At the UN climate Jamboree at Le Bourget, near Paris, the Climate Concord 2015 finally rattles into the station complete with buffet car and sleeping carriages and the last word in anti-macassars. A straining boiler creaks and hisses superheated steam. Hastily applied stove polish sizzles over rusty bits. Rivets pop. Pressure valves blow. Global warming must be kept below 1.5 degrees, all at last agree. Hurrah! It is a breakthrough and a catastrophe. All aboard!

Bleary-eyed delegates totter wearily aboard, thankful any train has arrived at all, knowing full well, that while the Paris 2015 agreement is the best we can do, it is nowhere near good enough to get us home safely. It is not a treaty. For all the talk of it being legally binding, it is only an aspirational goal of 1.5 degrees. We have no agreed route to get there.

Father of climate change awareness NASA scientist James Hansen thinks we are all being taken for a ride:

“It’s a fraud really, a fake,” he says, ” …just bullshit for them to say: ‘We’ll have a 2C warming target and then try to do a little better every five years.’ It’s just worthless words. There is no action, just promises. As long as fossil fuels appear to be the cheapest fuels out there, they will be continued to be burned”.

The final ‘aspirational target’ of 1.5 degrees is better than Hansen expected but there is a big gap between this and the woefully inadequate targets nations have set themselves which might, perhaps, limit global warning to 3 degrees at most. A carbon price placed on major emitters, which Hansen and others advocate as the only real way to get pollution down to 1.5 above pre-industrial levels, is still a bridge too far for most governments.

CICERO, Centre for International Climate and Environmental Research – Oslo predicts that at our current rate of emissions the world will have produced enough carbon dioxide by 2020 to lock in 1.5 degrees warming. But, hey, there will be regular inspections every 5 years to confirm we are on our way to certain extinction. Yet no-one can make a profit out of a dead planet. Business and finance have been eagerly hopping aboard recently.

In the last year, investors have rushed into a low carbon economy. John Kerry, US Secretary of State is upbeat. “While we’ve been debating, … the clean energy sector has been growing at an incredible rate“. Clive Hamilton of Charles Sturt University calls it an “amazing shift among investors and ‘non-state actors’ that ‘signals a sea-change in climate action that now seems unstoppable“.

Self-interest is worth backing because it is a horse which will always run on its merits. In one year, The Montreal Carbon Pledge under which large investors commit to measuring and reporting on the carbon footprint of their portfolios, has been signed by investors controlling more than US$10 trillion in assets.

#### Dataset section:
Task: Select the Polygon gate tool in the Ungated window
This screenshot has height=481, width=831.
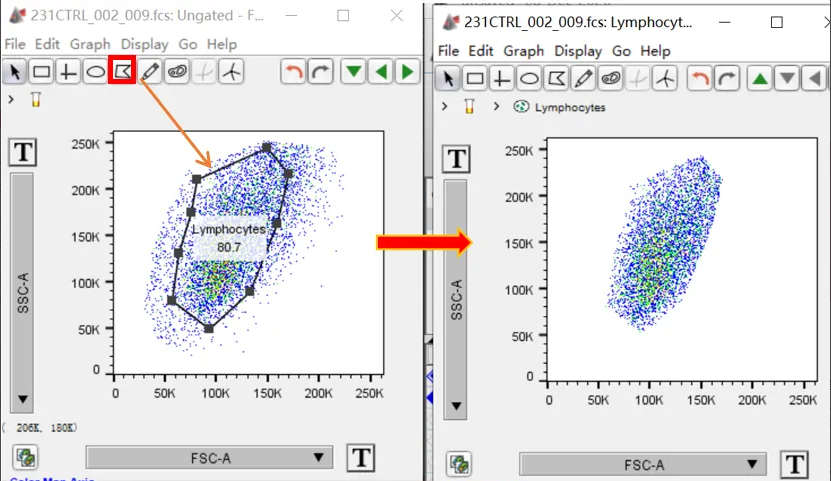Action: click(122, 71)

#### To-do list:
[1] List every person named in the commentary on the Paris 2015 climate agreement, along with the role or affiliation the text gives for each.
[2] Answer these questions from the commentary on the Paris 2015 climate agreement:
(a) Where was the UN climate gathering held?
(b) By what year does CICERO predict that, at the current rate of emissions, the world will have produced enough carbon dioxide to lock in 1.5 degrees of warming?
(c) What amount of assets is controlled by the investors who have signed the Montreal Carbon Pledge?

#### Per-task answers:
[1]
- James Hansen: NASA scientist, called the "father of climate change awareness"
- John Kerry: US Secretary of State
- Clive Hamilton: of Charles Sturt University

[2]
(a) At Le Bourget, near Paris.
(b) 2020.
(c) More than US$10 trillion.